I waited for the explosion—a very controlled explosion, for
Madame's shot always went deep, but never wide.

"Risen from the grave, with a new name
and
a
title," said she. "What an astonishing metamorphosis!"

She gave us a moment to savor her witticism.

"But it does not come entirely as a surprise to me," she
went on. "I suppose you both ought to know that Monsieur Valory and I have
very few secrets from each other.
We
both have too much respect for the
truth."

I flushed under the implied rebuke. My husband had dropped his
gaze; his cheeks too had darkened with what I could only suppose was chagrin. I
ached for him; to think that he should find himself in this wretched situation
because of me.

He brought his gaze back to my employer.

"I apologize, madame, for the deception," he said
quietly.

"I too," I whispered, but my words were meant for him.

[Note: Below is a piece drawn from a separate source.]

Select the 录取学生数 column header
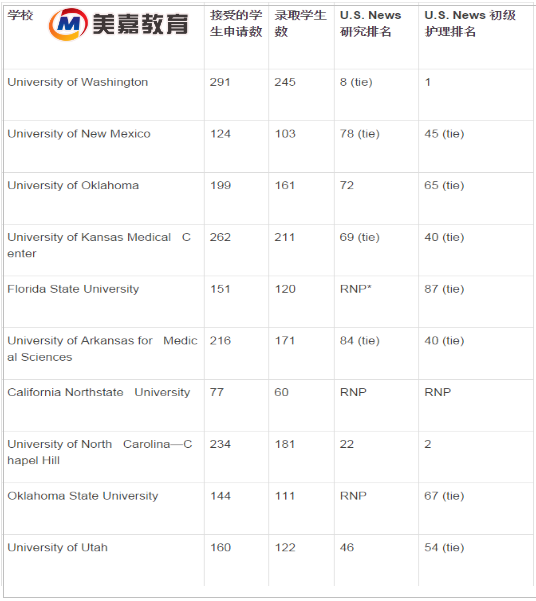 300,23
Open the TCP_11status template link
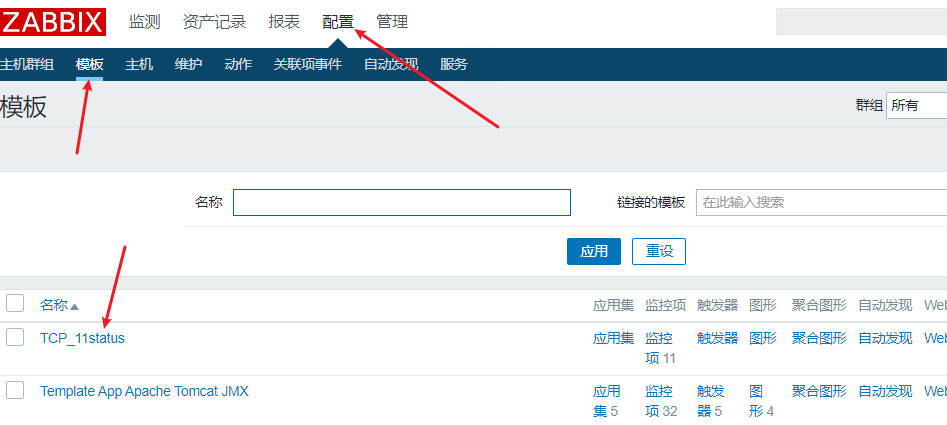 82,338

"Apologies accepted," said Madame brusquely. "I
cannot pretend that I did not know what I was getting into, although I never
dreamed"—here she stopped and subjected my husband to a long, appraising
look—"that you would actually storm the gates." -

"I came more as a Trojan horse, I fear," said my
husband.

"So you did," said Madame with a little smile. "And
you,"
she went on, turning to me. "To my pupils and to the other
teachers here, you are still Mrs. Hastings, whose husband is deceased. I cannot
permit anything which might call the decorum of our otherwise irreproachable
English mistress into question. If you wish to have a
brief
private
conversation, I will allow you to have it here, but that door
must
remain
open. Certainly
I
have no intention of eavesdropping, but I shall be
outside to make sure that no one else yields to the temptation. If you keep
your voices low, I think you will have as much privacy as you require. However,
there are still a few young ladies here, so if you two have some quarrel, be
good enough to take it elsewhere. And if you have any peacemaking to do,"
she concluded, "you may arrange the preliminaries here. But do not go far
in your negotiations until you are
well
away from these premises."

She stood up. My courteous husband sprang to his feet as well.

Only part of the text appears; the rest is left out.